Lauren Santo Domingo porte une robe de bal haute couture de Giambattista Valli.
Lauren Santo Domingo porte une robe de bal haute couture de Giambattista Valli.
© Boo George / Telegraph Media Group Limited

Lauren Santo Domingo réinvente le concept de shopping en ligne

Calendrier de la mode dans son sac à main, elle arpente le monde. Les soirées qu’elle donne sont fréquentées par des top models comme Gigi Hadid et Naomi Campbell. S’il y a une personne qui peut vous guider dans le petit monde de la mode, c’est bien Lauren Santo Domingo, fondatrice de Moda Operandi, la boutique en ligne où l’on peut commander les pièces des collections une heure après le défilé.

:: LES TÂCHES ::
- a) Dans le texte sur Lauren Santo Domingo, quelle boutique en ligne a-t-elle fondée ?
- b) Reprenez le texte sur Lauren Santo Domingo après sa dernière phrase.
Le matériel qui suit n'est pas nécessaire.

Enregistrements issus d'un jeu de données de pointage
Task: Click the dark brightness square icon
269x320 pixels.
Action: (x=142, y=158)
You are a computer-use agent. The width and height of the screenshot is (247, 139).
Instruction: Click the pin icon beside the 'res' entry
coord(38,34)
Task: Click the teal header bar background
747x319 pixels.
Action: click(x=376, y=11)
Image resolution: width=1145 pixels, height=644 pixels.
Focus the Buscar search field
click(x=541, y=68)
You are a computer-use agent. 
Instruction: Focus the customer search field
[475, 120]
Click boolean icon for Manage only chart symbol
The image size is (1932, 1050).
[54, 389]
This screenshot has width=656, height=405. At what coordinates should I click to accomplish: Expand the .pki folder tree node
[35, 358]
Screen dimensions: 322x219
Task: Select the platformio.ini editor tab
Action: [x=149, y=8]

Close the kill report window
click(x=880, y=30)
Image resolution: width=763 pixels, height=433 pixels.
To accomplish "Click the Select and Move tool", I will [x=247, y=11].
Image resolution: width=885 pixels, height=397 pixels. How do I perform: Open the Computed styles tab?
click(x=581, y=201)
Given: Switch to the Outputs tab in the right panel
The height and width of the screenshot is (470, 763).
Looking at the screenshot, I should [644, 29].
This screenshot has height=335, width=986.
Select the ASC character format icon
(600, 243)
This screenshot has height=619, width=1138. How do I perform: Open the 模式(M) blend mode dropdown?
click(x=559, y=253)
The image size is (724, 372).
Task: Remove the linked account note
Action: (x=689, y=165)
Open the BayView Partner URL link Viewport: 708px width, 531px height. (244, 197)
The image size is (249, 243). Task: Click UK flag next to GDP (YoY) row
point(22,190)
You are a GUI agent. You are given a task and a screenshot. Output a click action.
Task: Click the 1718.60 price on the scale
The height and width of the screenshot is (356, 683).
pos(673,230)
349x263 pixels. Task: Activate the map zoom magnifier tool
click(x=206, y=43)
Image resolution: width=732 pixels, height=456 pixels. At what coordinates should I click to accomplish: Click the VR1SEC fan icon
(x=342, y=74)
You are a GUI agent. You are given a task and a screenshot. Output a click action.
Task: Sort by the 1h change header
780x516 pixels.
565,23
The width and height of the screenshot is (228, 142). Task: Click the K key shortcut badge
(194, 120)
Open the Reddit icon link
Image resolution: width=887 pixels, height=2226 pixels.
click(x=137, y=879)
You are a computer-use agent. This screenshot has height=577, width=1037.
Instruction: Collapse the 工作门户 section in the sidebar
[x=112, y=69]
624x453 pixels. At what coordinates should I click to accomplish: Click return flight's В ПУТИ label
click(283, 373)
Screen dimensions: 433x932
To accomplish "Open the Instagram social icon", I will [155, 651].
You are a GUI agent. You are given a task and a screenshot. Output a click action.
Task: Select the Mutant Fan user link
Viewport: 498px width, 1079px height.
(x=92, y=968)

:: RÉPONSES RÉDIGÉES ::
- a) Elle a fondé Moda Operandi.

- b)
Hier, elle a organisé une soirée et, pourtant, rien chez Lauren Santo Domingo ne permet de le deviner. Les seuls témoins silencieux de la frénésie festive qui a embrasé l’hôtel particulier parisien, sont quelques gobelets en plastique qui traînent sur une console dorée ou à côté de la sculpture en orchidées de Marc Quinn.

La maîtresse de maison est fraîche comme une rose. Celle que tout le monde surnomme LSD porte un peignoir duveteux. Elle sort de sa douche et se prépare pour notre séance photo de robes couture livrées par les coursiers de Chanel, Givenchy et d’autres grandes maisons de couture.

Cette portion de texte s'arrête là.